Con las esperanzas renovadas, ahora tocaba el desafío de la altura y salió a jugar un equipo nuevo. Leandro Vesco, nuestro cronista rutero, y Javier Corbalán, un gran fotógrafo con base en Salta, asumieron la responsabilidad. El destino fue Iruya, el pueblo colgado de las nubes, a 2780 metros sobre el nivel del mar.
Allí, en el salón del Club Deportivo Iruya, se gritaron los goles de la selección mientras los socios - albañiles, peones rurales, puesteros y estudiantes- devoraban empanadas con llajwa, la infaltable salsa picante que hacen con ají del monte. “Fue un milagro, la virgencita nos oyó”, dijo Silvia Canchi, entrenadora del plantel femenino del club, que también se aferra a espíritus y promesas para intentar controlar lo que se escapa de nuestras manos.
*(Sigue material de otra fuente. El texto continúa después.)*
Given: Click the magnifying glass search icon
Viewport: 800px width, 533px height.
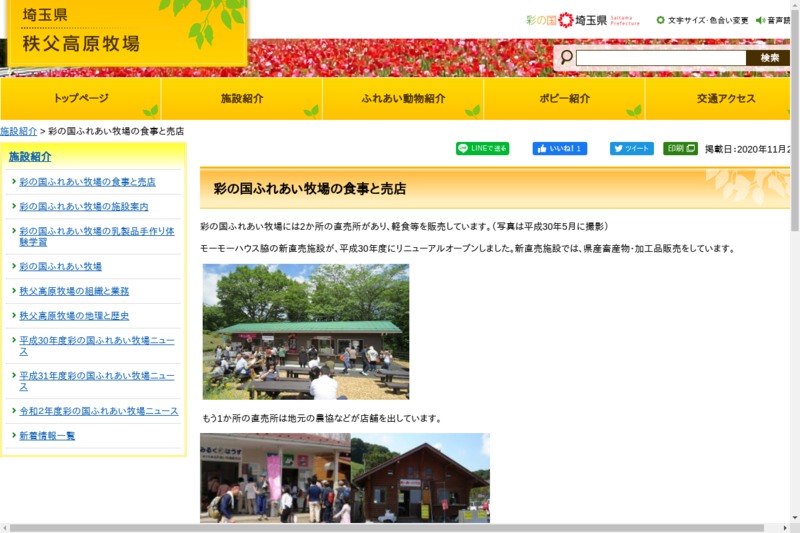Looking at the screenshot, I should pyautogui.click(x=566, y=58).
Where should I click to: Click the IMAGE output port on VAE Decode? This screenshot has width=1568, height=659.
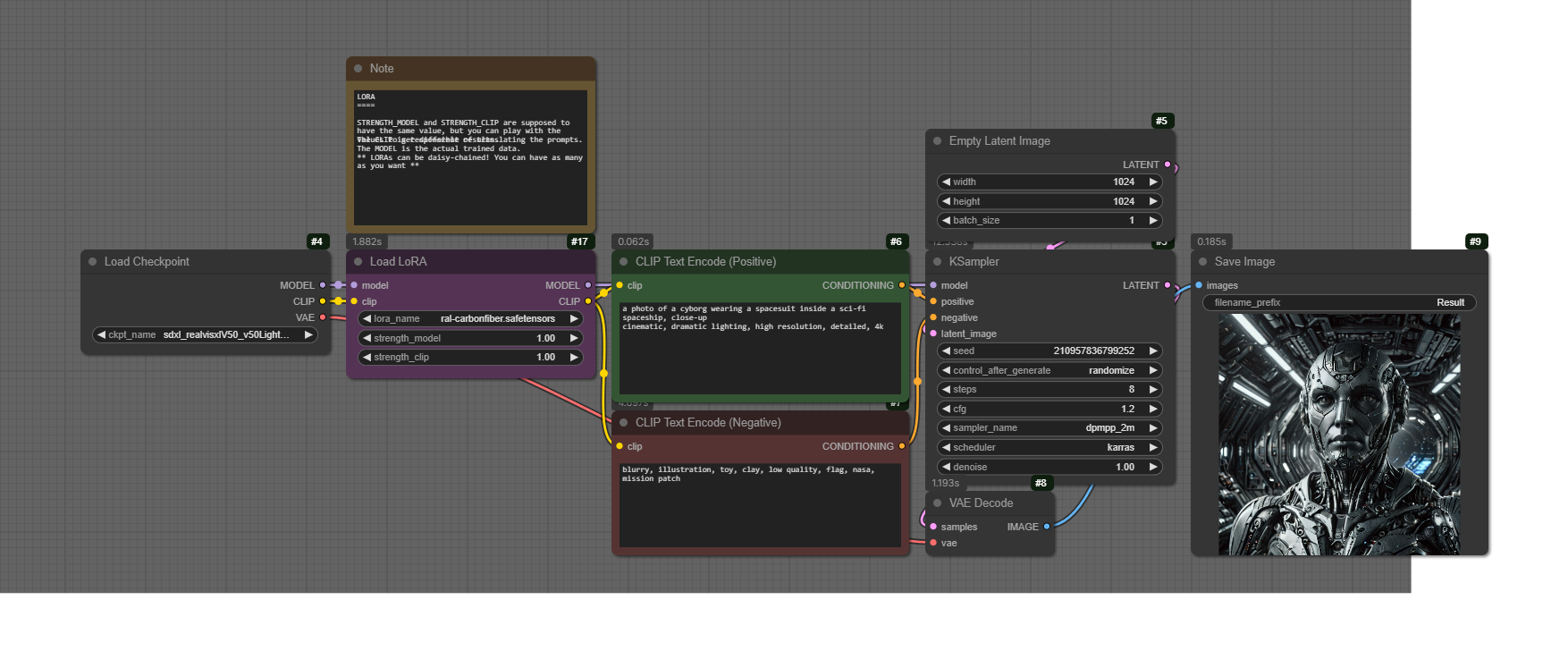(1047, 527)
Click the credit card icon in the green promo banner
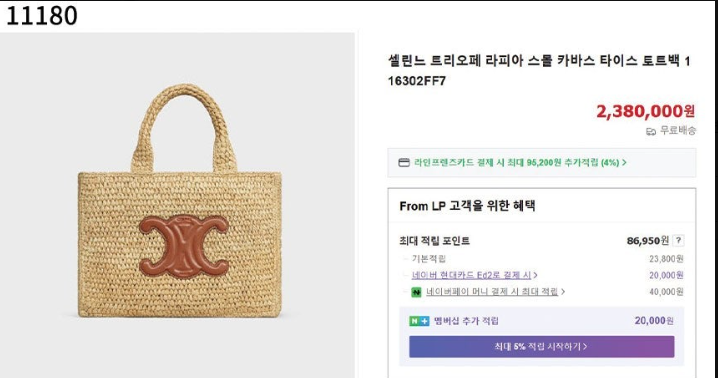This screenshot has height=378, width=718. [x=404, y=163]
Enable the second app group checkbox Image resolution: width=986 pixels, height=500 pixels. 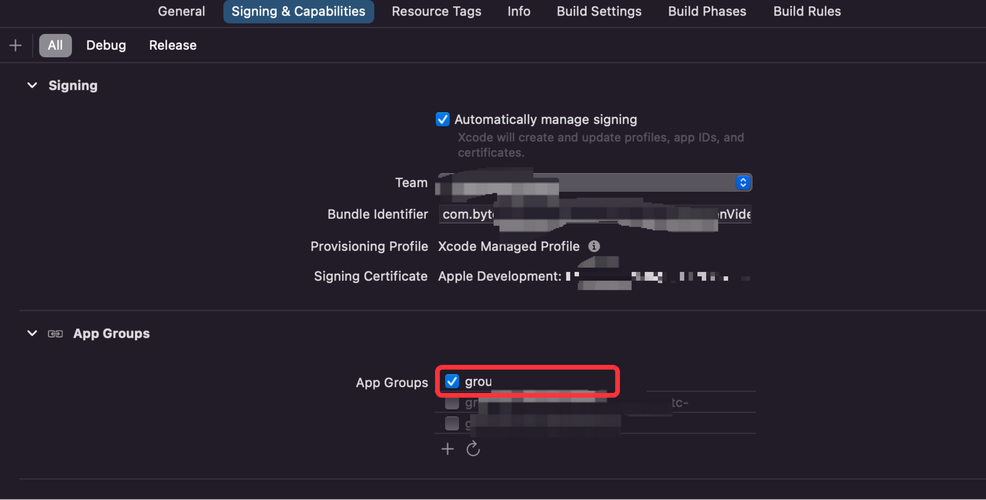452,403
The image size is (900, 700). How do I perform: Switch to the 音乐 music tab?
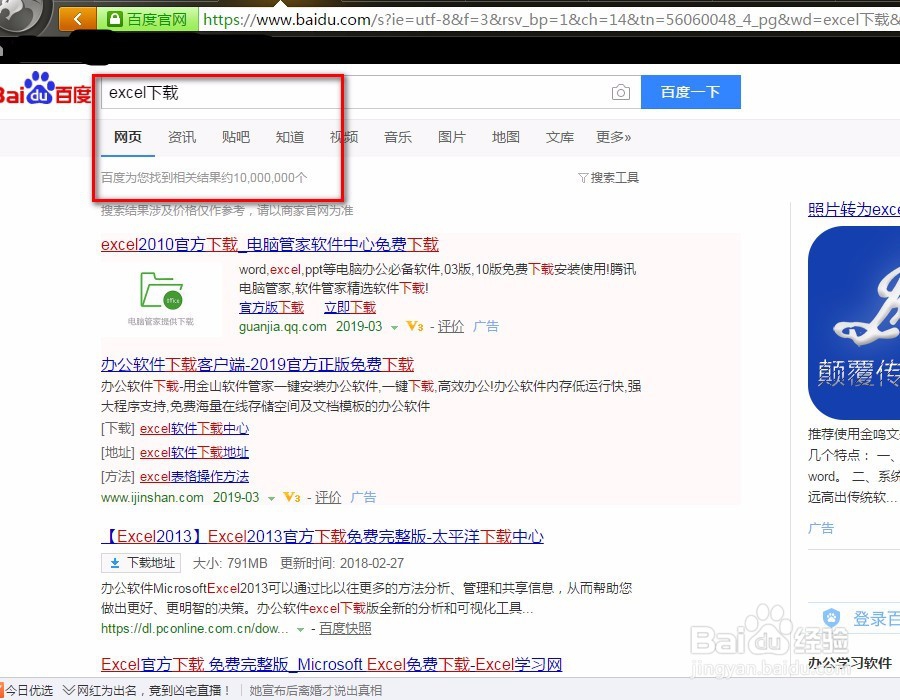click(x=397, y=137)
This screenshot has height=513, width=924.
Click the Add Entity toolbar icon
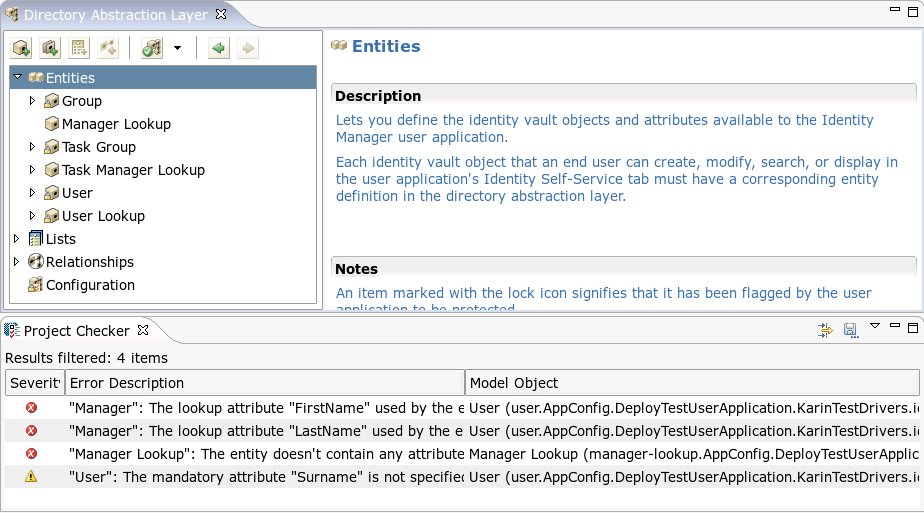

Al final, todo es en vano. Argentina puede ganar o perder, pero su suerte la definen los jugadores en Qatar y no hay mufa ni virgen que tuerza ese destino. La vida, mientras tanto, seguirá siendo aquello que ocurre mientras estamos ocupados mirando partidos del Mundial. Por las dudas, Jorge igual mantiene su estrella de mar de cinco puntas.